## Start Records to use
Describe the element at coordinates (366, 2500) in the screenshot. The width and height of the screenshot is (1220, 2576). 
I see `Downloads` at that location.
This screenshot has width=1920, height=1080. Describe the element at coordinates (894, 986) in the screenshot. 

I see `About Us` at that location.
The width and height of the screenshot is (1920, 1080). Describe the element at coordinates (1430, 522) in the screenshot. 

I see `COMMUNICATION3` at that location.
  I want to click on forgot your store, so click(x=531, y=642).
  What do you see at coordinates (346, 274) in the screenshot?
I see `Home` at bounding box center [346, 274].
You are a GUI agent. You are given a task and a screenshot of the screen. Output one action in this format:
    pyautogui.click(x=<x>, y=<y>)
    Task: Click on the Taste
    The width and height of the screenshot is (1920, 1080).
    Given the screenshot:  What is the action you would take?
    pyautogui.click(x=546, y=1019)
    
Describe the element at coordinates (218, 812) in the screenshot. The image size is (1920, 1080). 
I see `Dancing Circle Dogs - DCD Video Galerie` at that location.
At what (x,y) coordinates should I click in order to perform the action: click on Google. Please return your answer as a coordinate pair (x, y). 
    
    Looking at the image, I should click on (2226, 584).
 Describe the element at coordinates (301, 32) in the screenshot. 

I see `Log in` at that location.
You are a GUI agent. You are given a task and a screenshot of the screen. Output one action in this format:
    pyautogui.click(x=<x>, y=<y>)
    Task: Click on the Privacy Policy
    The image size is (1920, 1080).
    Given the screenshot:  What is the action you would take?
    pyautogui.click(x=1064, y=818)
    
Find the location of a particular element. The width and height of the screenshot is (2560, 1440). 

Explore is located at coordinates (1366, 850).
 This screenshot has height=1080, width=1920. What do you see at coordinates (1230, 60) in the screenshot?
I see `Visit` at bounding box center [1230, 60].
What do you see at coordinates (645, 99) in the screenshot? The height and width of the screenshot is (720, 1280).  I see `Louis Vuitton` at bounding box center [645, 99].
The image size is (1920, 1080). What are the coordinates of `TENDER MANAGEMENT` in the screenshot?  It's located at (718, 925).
## End Records to use
#### What you have to do
Reproduce verbatim the lines above, from the first one through the line that contains "- DCD Video", including both ends.

#### Output below
Describe the element at coordinates (366, 2500) in the screenshot. The width and height of the screenshot is (1220, 2576). 
I see `Downloads` at that location.
This screenshot has width=1920, height=1080. Describe the element at coordinates (894, 986) in the screenshot. 

I see `About Us` at that location.
The width and height of the screenshot is (1920, 1080). Describe the element at coordinates (1430, 522) in the screenshot. 

I see `COMMUNICATION3` at that location.
  I want to click on forgot your store, so click(x=531, y=642).
  What do you see at coordinates (346, 274) in the screenshot?
I see `Home` at bounding box center [346, 274].
You are a GUI agent. You are given a task and a screenshot of the screen. Output one action in this format:
    pyautogui.click(x=<x>, y=<y>)
    Task: Click on the Taste
    The width and height of the screenshot is (1920, 1080).
    Given the screenshot:  What is the action you would take?
    pyautogui.click(x=546, y=1019)
    
Describe the element at coordinates (218, 812) in the screenshot. The image size is (1920, 1080). 
I see `Dancing Circle Dogs - DCD Video Galerie` at that location.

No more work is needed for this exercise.